• _GOAL OF THE EXERCISE_:
For the data below, restate word for word only the lines from the line containing "Task: Click the 已开始执行 notification row" through the line containing "Open the Inbox", both ends included.

• _DATA TO PROCESS_:

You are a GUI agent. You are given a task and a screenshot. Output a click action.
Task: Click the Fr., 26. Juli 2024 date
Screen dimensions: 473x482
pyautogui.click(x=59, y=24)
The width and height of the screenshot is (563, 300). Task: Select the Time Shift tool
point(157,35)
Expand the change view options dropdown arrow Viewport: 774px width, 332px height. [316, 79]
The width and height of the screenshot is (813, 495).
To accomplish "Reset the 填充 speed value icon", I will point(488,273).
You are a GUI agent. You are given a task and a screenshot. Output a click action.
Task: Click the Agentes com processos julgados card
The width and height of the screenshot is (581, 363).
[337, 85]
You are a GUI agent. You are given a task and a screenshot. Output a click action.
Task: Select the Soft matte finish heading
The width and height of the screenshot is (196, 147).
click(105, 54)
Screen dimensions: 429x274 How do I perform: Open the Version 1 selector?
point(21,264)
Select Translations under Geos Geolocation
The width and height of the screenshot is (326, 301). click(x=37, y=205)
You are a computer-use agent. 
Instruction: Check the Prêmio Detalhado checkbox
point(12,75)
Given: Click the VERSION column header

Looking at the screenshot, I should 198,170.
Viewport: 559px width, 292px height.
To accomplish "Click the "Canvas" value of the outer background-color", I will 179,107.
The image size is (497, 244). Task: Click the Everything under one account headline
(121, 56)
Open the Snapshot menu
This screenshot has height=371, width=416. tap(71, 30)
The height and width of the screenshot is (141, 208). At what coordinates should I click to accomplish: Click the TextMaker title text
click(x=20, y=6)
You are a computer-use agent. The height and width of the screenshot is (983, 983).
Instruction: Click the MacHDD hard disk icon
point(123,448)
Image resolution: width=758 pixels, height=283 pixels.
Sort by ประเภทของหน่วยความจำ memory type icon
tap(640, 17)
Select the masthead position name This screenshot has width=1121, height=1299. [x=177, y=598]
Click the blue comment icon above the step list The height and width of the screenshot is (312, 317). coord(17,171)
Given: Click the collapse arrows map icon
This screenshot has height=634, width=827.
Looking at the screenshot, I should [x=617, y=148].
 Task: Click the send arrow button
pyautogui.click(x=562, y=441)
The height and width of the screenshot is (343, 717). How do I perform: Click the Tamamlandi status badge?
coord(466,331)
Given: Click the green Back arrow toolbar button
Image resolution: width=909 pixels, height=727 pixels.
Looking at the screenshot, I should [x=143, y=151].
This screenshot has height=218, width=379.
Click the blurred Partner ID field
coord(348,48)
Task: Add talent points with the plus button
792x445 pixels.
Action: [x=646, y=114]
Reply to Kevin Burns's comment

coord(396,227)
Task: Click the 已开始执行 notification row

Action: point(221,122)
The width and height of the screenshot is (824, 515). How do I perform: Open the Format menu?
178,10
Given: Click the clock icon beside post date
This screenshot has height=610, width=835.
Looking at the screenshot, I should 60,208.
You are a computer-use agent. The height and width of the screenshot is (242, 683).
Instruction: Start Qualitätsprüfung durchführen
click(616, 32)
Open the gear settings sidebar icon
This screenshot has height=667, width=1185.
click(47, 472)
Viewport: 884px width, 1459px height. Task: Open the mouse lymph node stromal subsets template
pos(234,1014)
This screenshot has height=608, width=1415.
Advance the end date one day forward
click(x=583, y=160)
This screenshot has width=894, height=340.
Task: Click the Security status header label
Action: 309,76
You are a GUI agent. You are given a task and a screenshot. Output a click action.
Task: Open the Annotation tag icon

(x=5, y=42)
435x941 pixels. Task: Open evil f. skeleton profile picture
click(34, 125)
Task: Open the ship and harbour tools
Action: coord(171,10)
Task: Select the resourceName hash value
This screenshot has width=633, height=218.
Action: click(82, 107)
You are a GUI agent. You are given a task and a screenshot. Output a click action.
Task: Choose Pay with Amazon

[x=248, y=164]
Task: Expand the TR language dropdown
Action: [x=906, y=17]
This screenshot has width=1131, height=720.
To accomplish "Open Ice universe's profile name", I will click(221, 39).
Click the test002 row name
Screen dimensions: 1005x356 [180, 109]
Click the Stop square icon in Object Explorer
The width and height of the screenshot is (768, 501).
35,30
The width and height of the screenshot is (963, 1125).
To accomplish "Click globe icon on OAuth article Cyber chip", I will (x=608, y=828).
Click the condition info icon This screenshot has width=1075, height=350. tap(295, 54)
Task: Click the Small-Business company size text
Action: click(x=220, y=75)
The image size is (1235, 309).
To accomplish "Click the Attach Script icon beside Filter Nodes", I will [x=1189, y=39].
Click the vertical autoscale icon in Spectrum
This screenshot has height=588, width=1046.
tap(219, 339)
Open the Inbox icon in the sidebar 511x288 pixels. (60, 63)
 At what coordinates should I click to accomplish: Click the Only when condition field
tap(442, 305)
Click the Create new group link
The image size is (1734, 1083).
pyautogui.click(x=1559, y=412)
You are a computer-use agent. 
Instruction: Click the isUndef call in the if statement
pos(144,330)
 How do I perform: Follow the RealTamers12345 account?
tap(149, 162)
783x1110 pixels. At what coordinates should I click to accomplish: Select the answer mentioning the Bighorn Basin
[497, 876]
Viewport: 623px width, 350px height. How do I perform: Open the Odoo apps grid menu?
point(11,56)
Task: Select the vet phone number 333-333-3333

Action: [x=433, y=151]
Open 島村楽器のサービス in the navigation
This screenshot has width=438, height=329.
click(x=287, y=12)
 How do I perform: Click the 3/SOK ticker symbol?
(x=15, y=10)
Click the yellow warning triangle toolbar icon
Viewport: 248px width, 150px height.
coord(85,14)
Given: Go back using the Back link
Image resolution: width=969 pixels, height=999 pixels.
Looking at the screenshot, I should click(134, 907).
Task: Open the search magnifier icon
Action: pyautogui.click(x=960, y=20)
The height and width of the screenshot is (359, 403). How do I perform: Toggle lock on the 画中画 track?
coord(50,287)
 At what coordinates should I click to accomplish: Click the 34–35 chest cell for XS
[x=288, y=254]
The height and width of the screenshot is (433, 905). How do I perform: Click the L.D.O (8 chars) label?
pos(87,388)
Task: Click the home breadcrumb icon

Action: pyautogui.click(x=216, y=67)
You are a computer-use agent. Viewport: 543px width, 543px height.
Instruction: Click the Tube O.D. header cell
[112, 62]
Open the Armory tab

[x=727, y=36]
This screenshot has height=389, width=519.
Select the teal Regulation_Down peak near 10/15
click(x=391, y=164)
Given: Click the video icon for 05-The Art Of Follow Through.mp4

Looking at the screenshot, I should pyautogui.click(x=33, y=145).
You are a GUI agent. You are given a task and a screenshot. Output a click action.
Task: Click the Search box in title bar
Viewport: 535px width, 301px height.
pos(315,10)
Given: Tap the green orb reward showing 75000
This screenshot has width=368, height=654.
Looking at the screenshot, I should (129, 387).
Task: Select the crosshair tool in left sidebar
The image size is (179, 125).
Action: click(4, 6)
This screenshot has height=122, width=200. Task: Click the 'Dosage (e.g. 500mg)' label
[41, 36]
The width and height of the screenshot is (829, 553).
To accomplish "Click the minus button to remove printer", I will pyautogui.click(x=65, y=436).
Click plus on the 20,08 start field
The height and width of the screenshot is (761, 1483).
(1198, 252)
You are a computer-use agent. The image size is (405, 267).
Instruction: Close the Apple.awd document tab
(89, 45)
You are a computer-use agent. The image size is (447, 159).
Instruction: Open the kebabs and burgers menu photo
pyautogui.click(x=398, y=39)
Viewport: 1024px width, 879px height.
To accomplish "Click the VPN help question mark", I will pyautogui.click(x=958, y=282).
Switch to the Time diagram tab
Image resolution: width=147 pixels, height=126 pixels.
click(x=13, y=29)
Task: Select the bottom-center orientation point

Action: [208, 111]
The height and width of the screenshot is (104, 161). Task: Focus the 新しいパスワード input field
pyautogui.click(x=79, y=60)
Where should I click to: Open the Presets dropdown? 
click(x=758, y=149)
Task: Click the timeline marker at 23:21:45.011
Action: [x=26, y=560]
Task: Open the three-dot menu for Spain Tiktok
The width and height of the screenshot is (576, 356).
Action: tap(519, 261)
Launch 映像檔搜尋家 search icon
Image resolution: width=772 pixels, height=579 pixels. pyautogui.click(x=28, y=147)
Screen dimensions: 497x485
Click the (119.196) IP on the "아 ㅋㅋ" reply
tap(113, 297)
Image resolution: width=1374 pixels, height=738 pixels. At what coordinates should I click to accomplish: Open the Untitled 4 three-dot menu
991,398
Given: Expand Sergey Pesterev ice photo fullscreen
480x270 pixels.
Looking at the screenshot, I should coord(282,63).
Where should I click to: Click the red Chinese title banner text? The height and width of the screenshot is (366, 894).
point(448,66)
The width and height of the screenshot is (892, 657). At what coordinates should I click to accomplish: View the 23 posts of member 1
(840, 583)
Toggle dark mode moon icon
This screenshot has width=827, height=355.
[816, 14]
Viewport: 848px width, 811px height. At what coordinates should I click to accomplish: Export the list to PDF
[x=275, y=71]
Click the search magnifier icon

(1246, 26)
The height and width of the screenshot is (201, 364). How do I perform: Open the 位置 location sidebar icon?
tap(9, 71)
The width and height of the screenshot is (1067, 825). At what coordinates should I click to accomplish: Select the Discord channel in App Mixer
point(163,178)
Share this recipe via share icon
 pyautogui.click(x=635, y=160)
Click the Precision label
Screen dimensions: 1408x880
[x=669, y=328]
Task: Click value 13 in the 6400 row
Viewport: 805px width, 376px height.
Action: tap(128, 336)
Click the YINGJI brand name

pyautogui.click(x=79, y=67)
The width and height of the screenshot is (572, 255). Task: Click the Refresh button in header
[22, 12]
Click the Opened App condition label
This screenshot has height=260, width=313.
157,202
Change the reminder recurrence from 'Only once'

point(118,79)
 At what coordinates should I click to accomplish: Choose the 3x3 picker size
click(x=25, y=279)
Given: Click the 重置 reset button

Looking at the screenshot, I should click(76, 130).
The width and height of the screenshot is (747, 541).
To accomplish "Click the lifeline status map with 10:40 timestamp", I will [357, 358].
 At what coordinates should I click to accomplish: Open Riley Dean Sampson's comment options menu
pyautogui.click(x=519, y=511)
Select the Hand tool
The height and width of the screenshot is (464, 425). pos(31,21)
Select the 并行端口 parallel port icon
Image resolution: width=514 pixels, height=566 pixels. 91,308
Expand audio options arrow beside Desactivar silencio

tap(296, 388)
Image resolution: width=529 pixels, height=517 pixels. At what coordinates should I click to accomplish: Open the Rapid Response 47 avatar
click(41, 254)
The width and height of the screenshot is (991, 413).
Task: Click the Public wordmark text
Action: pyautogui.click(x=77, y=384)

• _RESULT OF THE TASK_:
Task: Click the 已开始执行 notification row

Action: point(221,122)
The width and height of the screenshot is (824, 515). How do I perform: Open the Format menu?
178,10
Given: Click the clock icon beside post date
This screenshot has height=610, width=835.
Looking at the screenshot, I should 60,208.
You are a computer-use agent. The height and width of the screenshot is (242, 683).
Instruction: Start Qualitätsprüfung durchführen
click(616, 32)
Open the gear settings sidebar icon
This screenshot has height=667, width=1185.
click(47, 472)
Viewport: 884px width, 1459px height. Task: Open the mouse lymph node stromal subsets template
pos(234,1014)
This screenshot has height=608, width=1415.
Advance the end date one day forward
click(x=583, y=160)
This screenshot has width=894, height=340.
Task: Click the Security status header label
Action: 309,76
You are a GUI agent. You are given a task and a screenshot. Output a click action.
Task: Open the Annotation tag icon

(x=5, y=42)
435x941 pixels. Task: Open evil f. skeleton profile picture
click(34, 125)
Task: Open the ship and harbour tools
Action: coord(171,10)
Task: Select the resourceName hash value
This screenshot has width=633, height=218.
Action: click(82, 107)
You are a GUI agent. You are given a task and a screenshot. Output a click action.
Task: Choose Pay with Amazon

[x=248, y=164]
Task: Expand the TR language dropdown
Action: [x=906, y=17]
This screenshot has width=1131, height=720.
To accomplish "Open Ice universe's profile name", I will click(221, 39).
Click the test002 row name
Screen dimensions: 1005x356 [180, 109]
Click the Stop square icon in Object Explorer
The width and height of the screenshot is (768, 501).
35,30
The width and height of the screenshot is (963, 1125).
To accomplish "Click globe icon on OAuth article Cyber chip", I will (x=608, y=828).
Click the condition info icon This screenshot has width=1075, height=350. tap(295, 54)
Task: Click the Small-Business company size text
Action: click(x=220, y=75)
The image size is (1235, 309).
To accomplish "Click the Attach Script icon beside Filter Nodes", I will [x=1189, y=39].
Click the vertical autoscale icon in Spectrum
This screenshot has height=588, width=1046.
tap(219, 339)
Open the Inbox icon in the sidebar 511x288 pixels. (60, 63)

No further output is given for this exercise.